Currently the 'concept' code (which is pretty terrible) can do a simple rrdtool create, update, and fetch, and never touches local disk.
I sort of assume that a single node of this would suck vs rrd storage tuned on disk. I need to create some 'real-world' scenarios and perform some appropriate benchmarking.
Here is an interesting talk from the guys @ box regarding their usage of OpenTSDB, with over 350,000/sec avg updates peaking to 1m/s.

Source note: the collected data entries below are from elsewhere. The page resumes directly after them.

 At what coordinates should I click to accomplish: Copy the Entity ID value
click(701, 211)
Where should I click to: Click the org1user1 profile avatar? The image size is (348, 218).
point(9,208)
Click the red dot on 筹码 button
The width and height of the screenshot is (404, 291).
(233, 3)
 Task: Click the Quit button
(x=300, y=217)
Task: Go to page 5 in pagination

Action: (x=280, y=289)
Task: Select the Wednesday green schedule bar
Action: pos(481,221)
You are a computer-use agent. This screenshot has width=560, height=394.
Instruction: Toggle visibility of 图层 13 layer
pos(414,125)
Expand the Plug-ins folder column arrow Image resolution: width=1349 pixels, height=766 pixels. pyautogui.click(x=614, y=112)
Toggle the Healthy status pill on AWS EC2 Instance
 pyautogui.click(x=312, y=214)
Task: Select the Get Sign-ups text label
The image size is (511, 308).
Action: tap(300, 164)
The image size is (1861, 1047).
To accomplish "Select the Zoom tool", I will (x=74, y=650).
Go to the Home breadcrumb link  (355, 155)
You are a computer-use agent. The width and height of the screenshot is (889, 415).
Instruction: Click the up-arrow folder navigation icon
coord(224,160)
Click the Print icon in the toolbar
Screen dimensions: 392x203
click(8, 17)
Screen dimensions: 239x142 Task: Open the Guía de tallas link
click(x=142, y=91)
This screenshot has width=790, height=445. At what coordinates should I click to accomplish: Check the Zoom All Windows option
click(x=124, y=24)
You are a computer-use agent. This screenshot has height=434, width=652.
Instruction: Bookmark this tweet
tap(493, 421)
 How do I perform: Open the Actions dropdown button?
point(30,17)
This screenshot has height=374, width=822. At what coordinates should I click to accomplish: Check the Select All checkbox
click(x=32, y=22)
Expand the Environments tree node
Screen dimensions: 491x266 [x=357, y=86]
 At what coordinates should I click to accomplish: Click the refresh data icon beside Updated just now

I assume they size the metric cluster to suite.
http://www.cloudera.com/content/cloudera/en/resources/library/hbasecon/hbas econ-2013-opentsdb-at-box-video.html
Will have a bit more of a fiddle...
My 'target' is a service provider network with over 3000 active network elements (not going to count the servers), which currently has multiple metric collection/display systems (think cacti, customised mrtg, cricket, collectd) none of which can handle all the elements, and most which do not gather the comprehensive metrics set that observium currently does out-of-the-box.
Interesting.
I was thinking of trying to replace rrdtool with graphite/ceres, but I don't really want to give up the rrdtool graph generation stuff.
I know of a fair few installs which would benefit from a method of scaling the rrdtool storage throughput across multiple hosts.
adam.